Rental Reviewer: 'Paranormal Activity 2'

Whether it features ghosts, monsters or aliens, no movie is too sacred from fresh critique when at-home critics don the guise of the Rental Reviewer and explores the best (and worst) of paranormal pop culture.  If you'd like to write for Paranormal Pop Culture, please email with your story submission.

Paranormal Activity 2

We’ve all either seen it or heard of it, and thought "It was so scary" or "so lame" (except for those who were simply too afraid to check it out). Paranormal Activity, directed by Oren Peli and made for a measly $15,000, grossed $193 million at the box office in 2009, and was such a smash hit that a sequel was rushed to theaters October 2010. Made for a meatier, but still small, budget of $3 million, the film grossed $172 million and picked up a 60 percent fresh rating on RottenTomatoes.
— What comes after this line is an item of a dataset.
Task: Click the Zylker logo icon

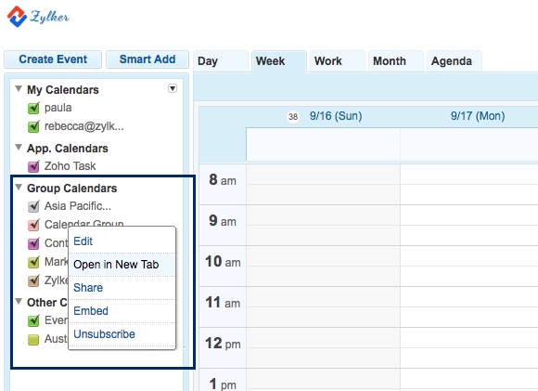Action: point(17,16)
Paranormal Activity 2 (Unrated Director's Cut) (Blu-ray/DVD Combo + Digital Copy)There was good reason to be skeptical of a quickie sequel to the movie, but there's good news because Paranormal Activity 2, which comes out on DVD/Blu-ray today, is a prequel/parallel retelling of the first installment - and if you liked part one be prepared to jump out of your seat ... or your sofa for PA2.

The plot:
If you remember, Paranormal Activity follows young couple, Katie (Katie Featherston) and Micah (Micah Sloat), who are haunted by a presence in their home. To catch the demonic force in action, the couple set up a camera in their bedroom and encounter evidence that suggests the energy is connected to Katie's family. The scare factor of the original relied heavily on the shaky documentary-style, single-cam. It didn't hurt that, ala Blair Witch Project, people believed the story was for realz.

This time around, Micah and Katie return, but not as the main characters. Instead, the film begins shortly after Katie’s sister Kristi (Sprague Grayden), her husband Dan (Brian Boland), his daughter (Molly Ephraim) and baby son Hunter move into a new home. After the family is apparently burglarized, Dan installs security cams throughout the house. This break from the single, shaky cam style of its predecessor but maintains the voyeuristic observer experience - while also introducing an eerie, bird's eye viewpoint on the action.
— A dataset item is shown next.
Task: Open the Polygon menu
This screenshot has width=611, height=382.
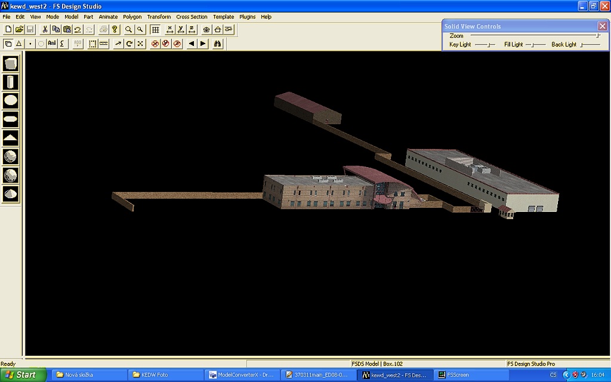Action: click(132, 17)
After the cameras are installed, activity kicks in - maybe this demon is just a fame whore? - and just like the first movie, the evidence tells the story. Director Tod Williams (Peli serves as producer this time) ups the ante by endangering a lot more people, including a dog, baby and little girl, and by utilizing some subtle special effects.

The scene:
Kitchen cabinets, 'nuff said.

The take:
Without using theme music to tell you when something is going to happen, the scariest part about Paranormal Activity 2 is the "not knowing." The build-up of tension, just waiting for something to happens, makes the viewer jump all the higher when it does happen.
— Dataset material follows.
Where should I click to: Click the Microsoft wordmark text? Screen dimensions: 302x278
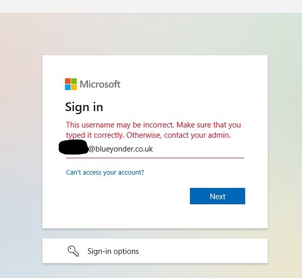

If you as a viewer see the second movie without seeing the first, you might be slightly confused, but PA2 neatly ties together with the original flick and it's cleverly, and more intensely, done - which sets the bar high for next year's Paranormal Activity 3.

: Paranormal Activity 2's intriguing “Director’s Uncut Version” is seven minutes longer than the original with special features, such as the original theatrical version, Found Footage (never before seen footage), and the teaser trailer. Both the DVD and Blu-Ray discs come with these features.